L’affaire concernait la procédure autonome d’entente prohibée poursuivie devant l'Autorité de la concurrence, à laquelle les dispositions du code de procédure civile et du code de commerce sont applicables, mais qui peut aboutir au prononcé de sanctions pécuniaires dont la nature les rapproche de sanctions pénales. De façon constante, les chambres civiles de la Cour de cassation, sur la base de l'article 9 du code de procédure civile et les articles 6 ou 8 de la Convention de sauvegarde des droits de l'homme et des libertés fondamentales, prohibent l'utilisation, à titre de preuve, d'enregistrements de conversations téléphoniques ou vidéos faits à l'insu de leurs auteurs, en raison de leur caractère déloyal. La Cour d'appel de Paris avait cependant estimé, par son arrêt du 19 juin 2007 prononcé sur le recours des sociétés condamnées par l’Autorité aux termes de sa décision du 5 décembre 2005, que la procédure suivie en matière de concurrence dérogeait à cette règle ; la Cour avait donc appliqué la jurisprudence de la Chambre criminelle qui, se fondant sur les dispositions de l'article 427 du code de procédure pénale, juge que, dès lors qu'ils ne sont pas produits par des agents investis de la force publique, les moyens de preuve produits par les parties ne peuvent être écartés des débats au seul motif qu'ils auraient été obtenus de façon illicite ou déloyale ; selon cette jurisprudence, il appartient seulement aux juges d'en apprécier la force probante après les avoir soumis à la discussion contradictoire.

Or, au visa de l'article 6 § 1 de la Convention européenne des droits de l'homme, cet arrêt avait été cassé le 3 juin 2008 par la Chambre commerciale de la Cour de cassation au motif que l'"enregistrement d'une communication téléphonique réalisé par une partie à l'insu de l'auteur des propos tenus constitue un procédé déloyal rendant irrecevable sa production à titre de preuve". Sur renvoi de l’affaire devant une autre formation, la Cour d'appel de Paris a toutefois rendu, le 29 avril 2009, une décision identique à son premier arrêt, rejetant ainsi les recours des sociétés condamnées.  

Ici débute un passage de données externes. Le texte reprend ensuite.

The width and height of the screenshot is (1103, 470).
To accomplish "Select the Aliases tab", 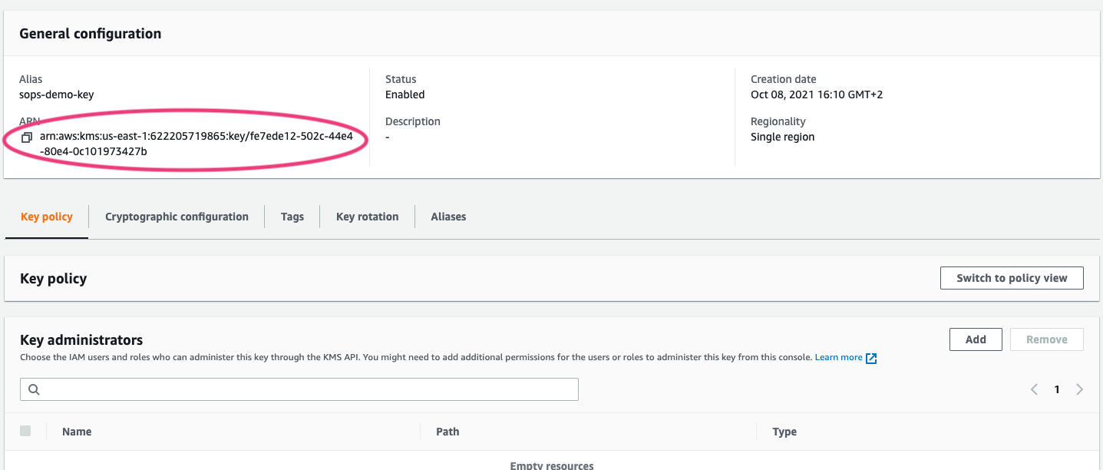I will pos(448,217).
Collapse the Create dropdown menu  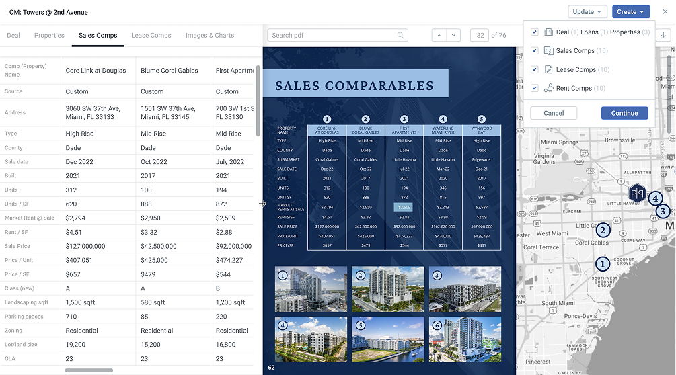pyautogui.click(x=631, y=12)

Saisie de leur nouveau pourvoi, l'Assemblée plénière a donc une fois encore prononcé la cassation en invoquant les articles 9 du code de procédure civile et 6 §1 de la Convention de sauvegarde, mais aussi le principe de loyauté dans l'administration de la preuve, affirmant avec force que "sauf disposition expresse contraire du code de commerce, les règles du code de procédure civile s'appliquent au contentieux des pratiques anticoncurrentielles relevant de l'Autorité de la concurrence, et que l'enregistrement d'une communication téléphonique réalisé à l'insu de l'auteur des propos tenus constitue un procédé déloyal rendant irrecevable sa production à titre de preuve".  

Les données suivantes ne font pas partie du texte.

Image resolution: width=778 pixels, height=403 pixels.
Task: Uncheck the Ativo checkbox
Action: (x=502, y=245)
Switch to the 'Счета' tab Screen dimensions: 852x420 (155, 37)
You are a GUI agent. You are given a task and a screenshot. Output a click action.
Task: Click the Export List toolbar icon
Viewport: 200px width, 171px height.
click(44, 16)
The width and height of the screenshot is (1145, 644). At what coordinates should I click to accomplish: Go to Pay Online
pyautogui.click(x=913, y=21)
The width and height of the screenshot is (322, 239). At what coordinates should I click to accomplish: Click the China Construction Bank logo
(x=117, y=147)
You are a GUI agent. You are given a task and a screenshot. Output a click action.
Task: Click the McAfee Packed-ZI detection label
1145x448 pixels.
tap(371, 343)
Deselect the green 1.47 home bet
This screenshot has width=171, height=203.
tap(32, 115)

En statuant ainsi, la Cour de cassation manifeste son attachement au principe de la loyauté qui, selon elle, participe pleinement à la réalisation du droit fondamental de toute partie à un procès équitable et s'applique en tout domaine, y compris en droit de la concurrence, sous réserve de la spécificité attachée à la procédure pénale. Comme le précise son communiqué, si les enjeux économiques ne doivent pas être ignorés du juge, ils ne peuvent cependant le détourner de l'obligation de statuer suivant les principes fondamentaux qui fondent la légitimité de son action.